[Raw records]
════════════════════
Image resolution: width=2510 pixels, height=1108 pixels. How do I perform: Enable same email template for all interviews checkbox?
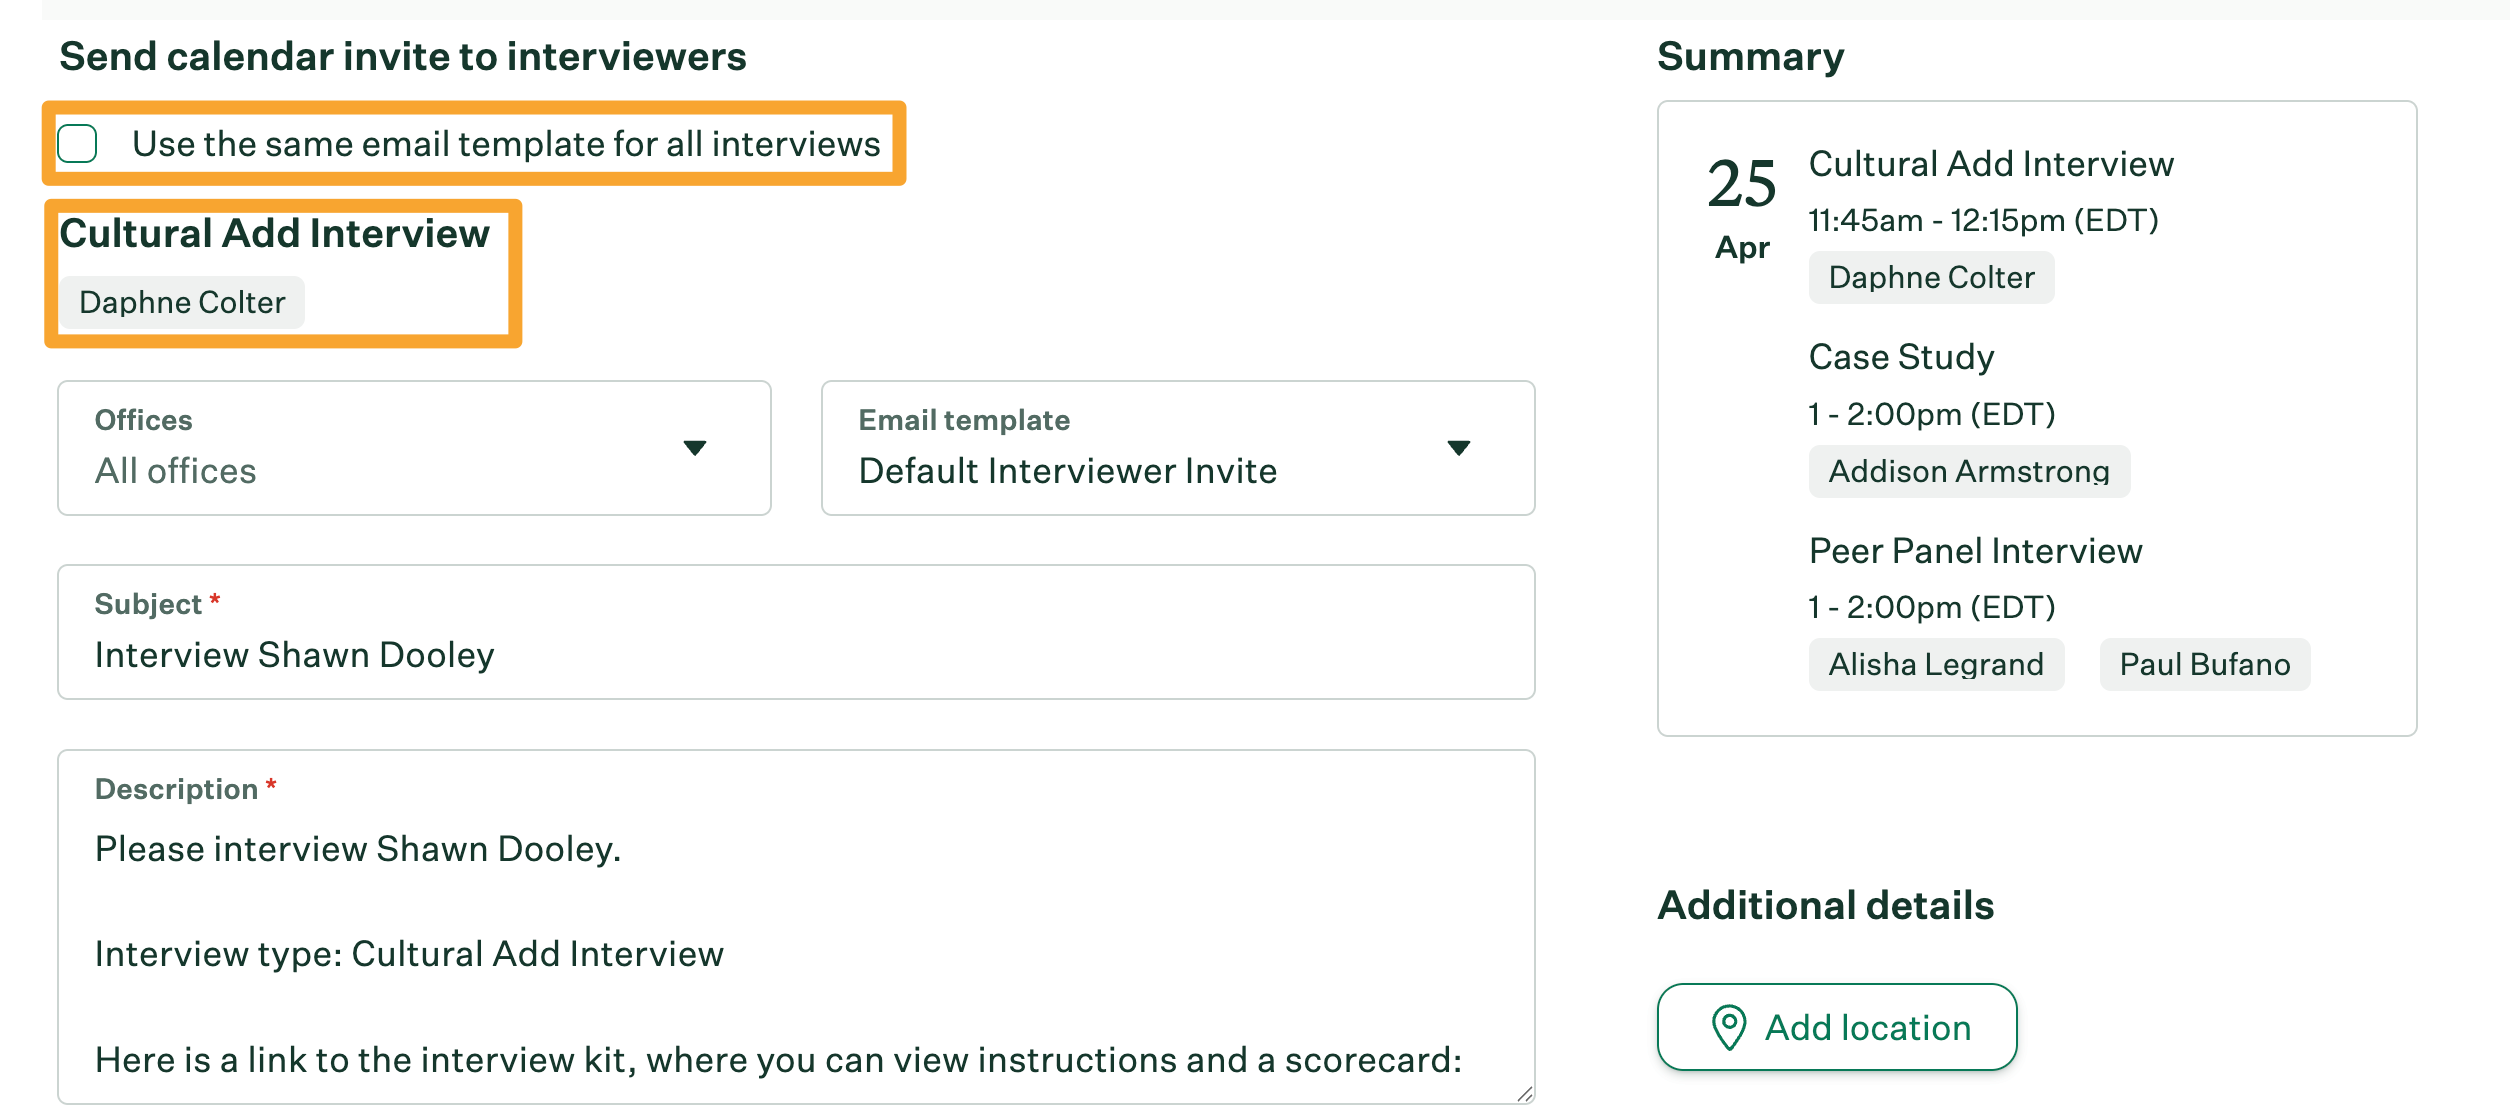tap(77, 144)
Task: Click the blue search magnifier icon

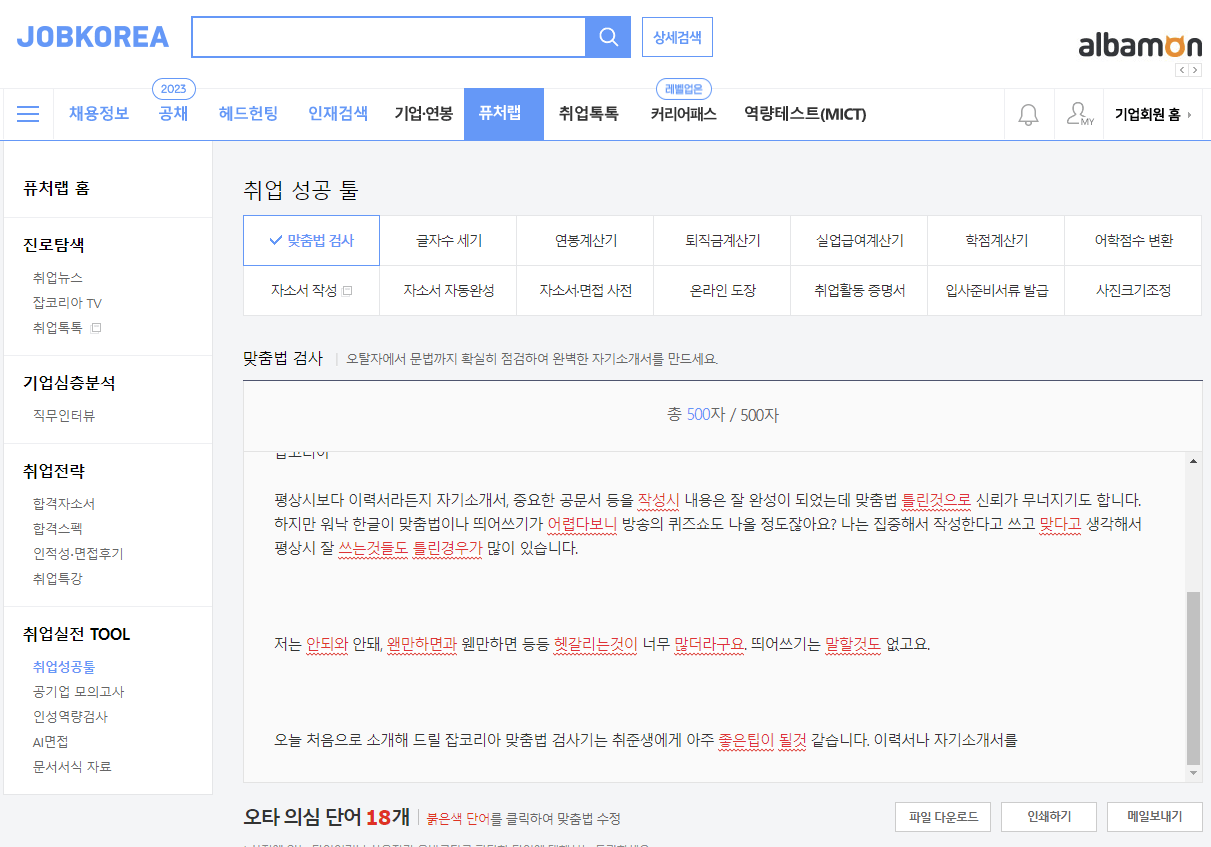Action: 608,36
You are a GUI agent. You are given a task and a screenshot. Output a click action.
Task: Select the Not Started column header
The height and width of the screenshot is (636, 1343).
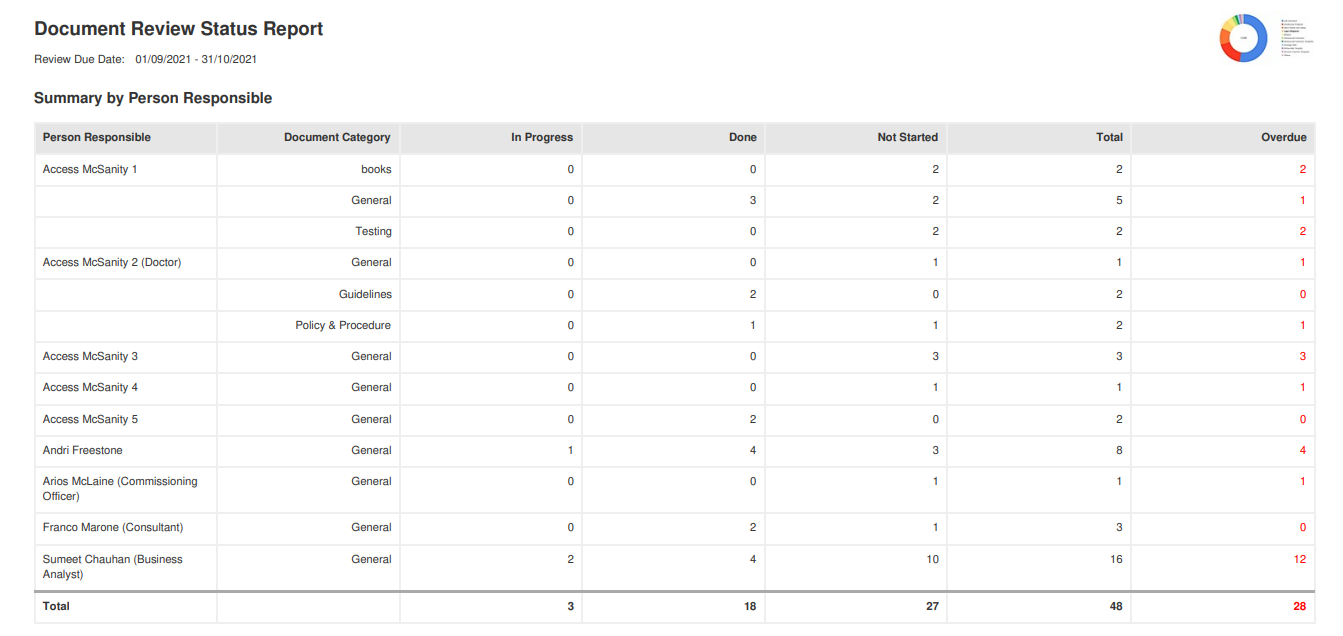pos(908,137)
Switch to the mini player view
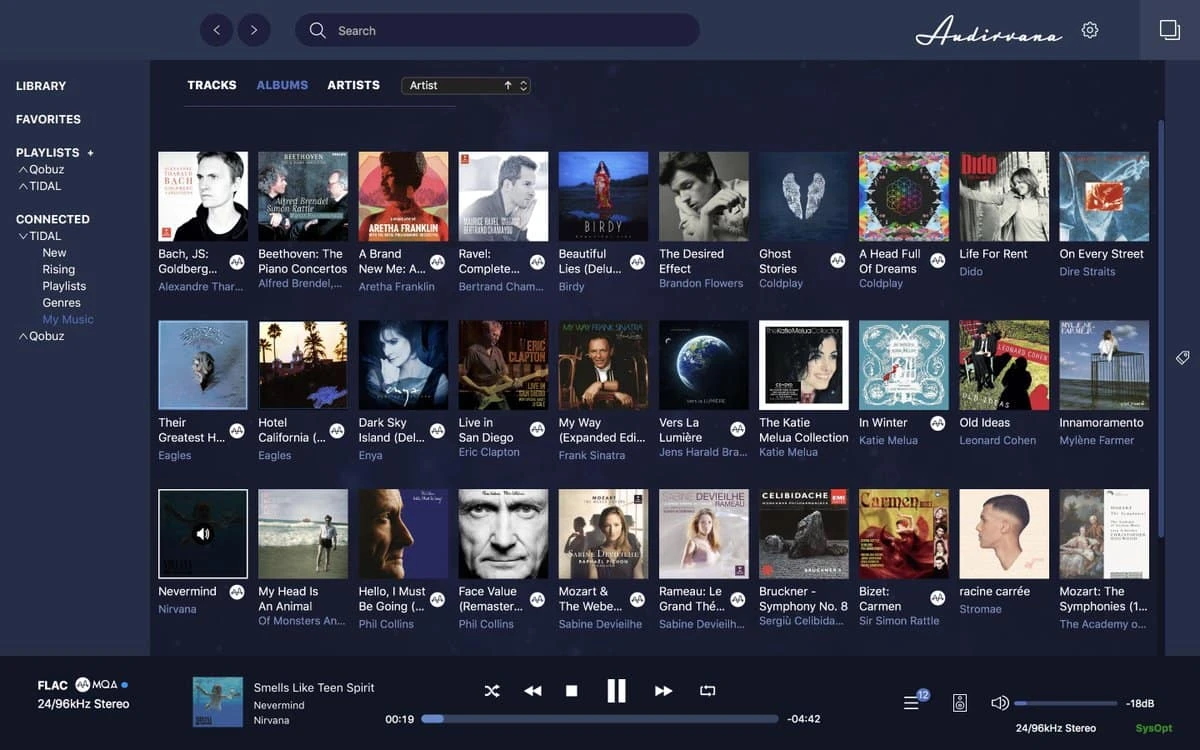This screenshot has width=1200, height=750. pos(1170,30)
════════════════════
** TASK DIRECTIONS **
Render every line of the items above as a JSON list of strings, one string per line, leaving out blank lines and the pictures.

** COMPLETE OUTPUT **
[
  "Image resolution: width=2510 pixels, height=1108 pixels. How do I perform: Enable same email template for all interviews checkbox?",
  "tap(77, 144)",
  "Task: Click the blue search magnifier icon",
  "Action: 608,36",
  "You are a GUI agent. You are given a task and a screenshot. Output a click action.",
  "Task: Select the Not Started column header",
  "The height and width of the screenshot is (636, 1343).",
  "pos(908,137)",
  "Switch to the mini player view",
  "This screenshot has width=1200, height=750. pos(1170,30)"
]